The idea of probation officers and prisoners holding an evening debate each month in Wakefield Prison had been initially proposed to them by a long-standing Senior Probation Officer in Huddersfield, the late, Wilf Battye. Wilf was one of life’s genuine people who had been promoted to Senior Probation Officer at a time when experience counted much more than the academic distinctions he never acquired. Wilf never wrote off another individual or considered them as being less worthy than himself, whether they be mass murderer, rapist, arsonist or child molester. He also had a strong belief that all minds could be better improved through reasoned discussion and debate.
Being a stickler for getting my facts correct, wherever possible, as well as not wanting to leave my Senior Officer and mentor with a poor impression of his latest protégé, I researched extensively in advance of the debating evening at the prison. It was to be my first experience of debating with Lifers inside a prison and my Senior Officer had given me the task of opening the debate and proposing the motion.
Two days before the debate, I looked up every significant classical composer who had written piano concertos and piano sonatas.

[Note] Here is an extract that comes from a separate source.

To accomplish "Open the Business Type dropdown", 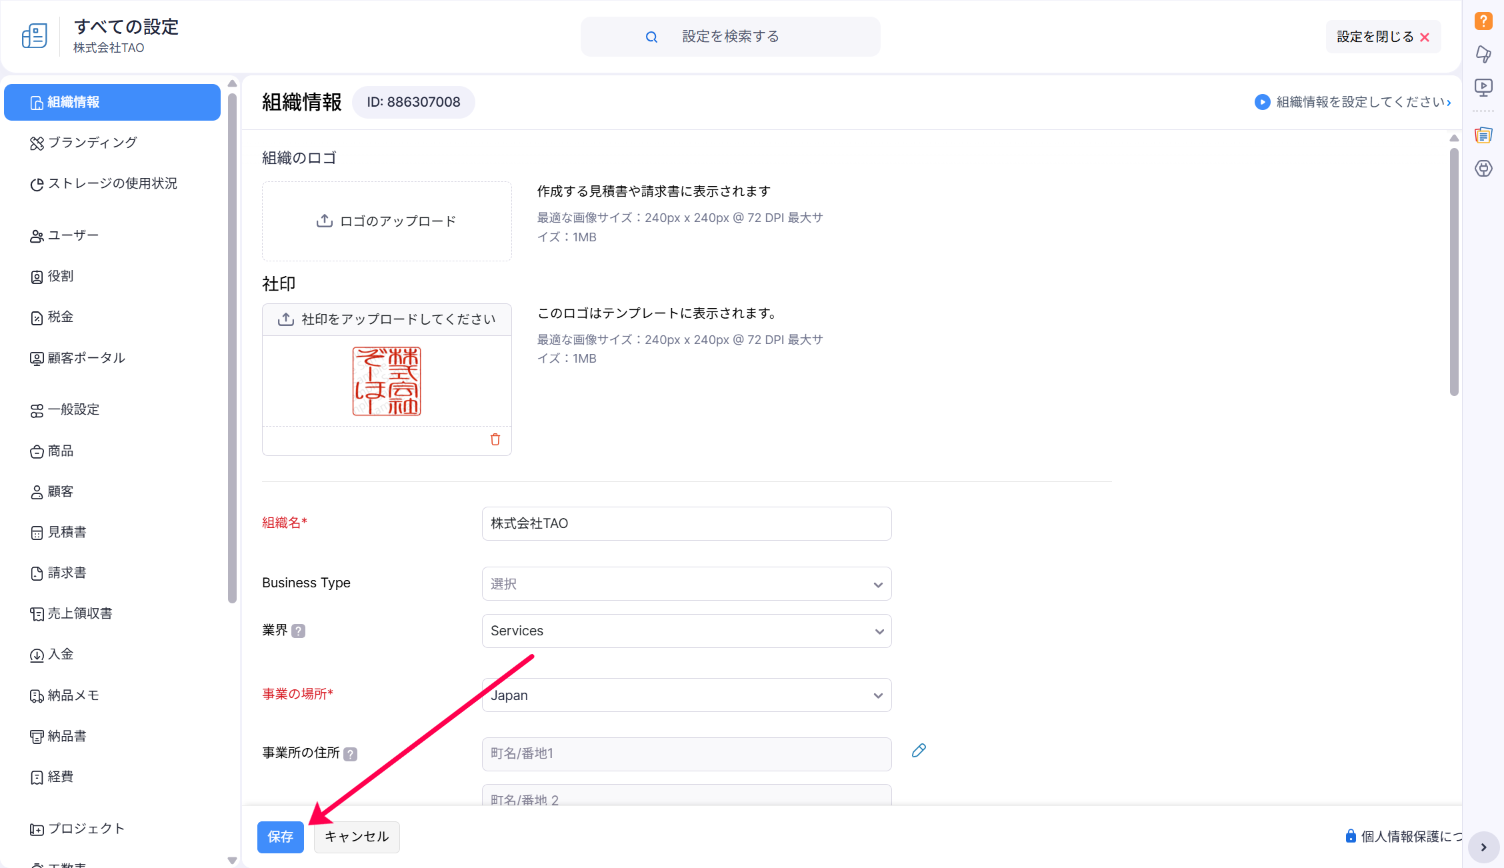I will 686,584.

I searched for the classical piano concertos and sonatas out of my belief that quieter music would fit in better with the chilled stillness of a prison cell after ‘lights out’ that invariably preceded ‘cries in the night’. I then marshalled some cogent arguments why Schumann, Debussy, Bach, Liszt, Mozart, Rachmaninov and Beethoven would prove more beneficial to the ear of a prisoner serving a Life Sentence than say Meat Loaf singing ‘Bat out of Hell’. I can’t remember whether the motion was upheld or fell but I guess that as the prisoners in the debate outnumbered the probation officers 3-1, that they won the count on the night.
I dedicate today's song to my beautiful Facebook friend, Jovanka Banjac of Vienna, Austria. Jovanka is a cultured lady with the most discerning of ears and classical music taste. She is much more than a music lover of the classical scene; she is a connoisseur of classical composition and presentation. I frequently listen to the musical pieces that Jovanka puts up on her Facebook page to access, besides reading with great pleasure her accounts of the musical evenings she frequently attends. Thank you, Jovanka, for sharing your love of classical music with us all.
I realise that you would never normally deign to listen to the piercing notes and musical screams of the Rock and Roller, Chuck Berry, and I know in my heart that you would take to the barriers if ever Beethoven’s music was in danger of being taken over and supplanted by rock and roll, as the message of this song advocates.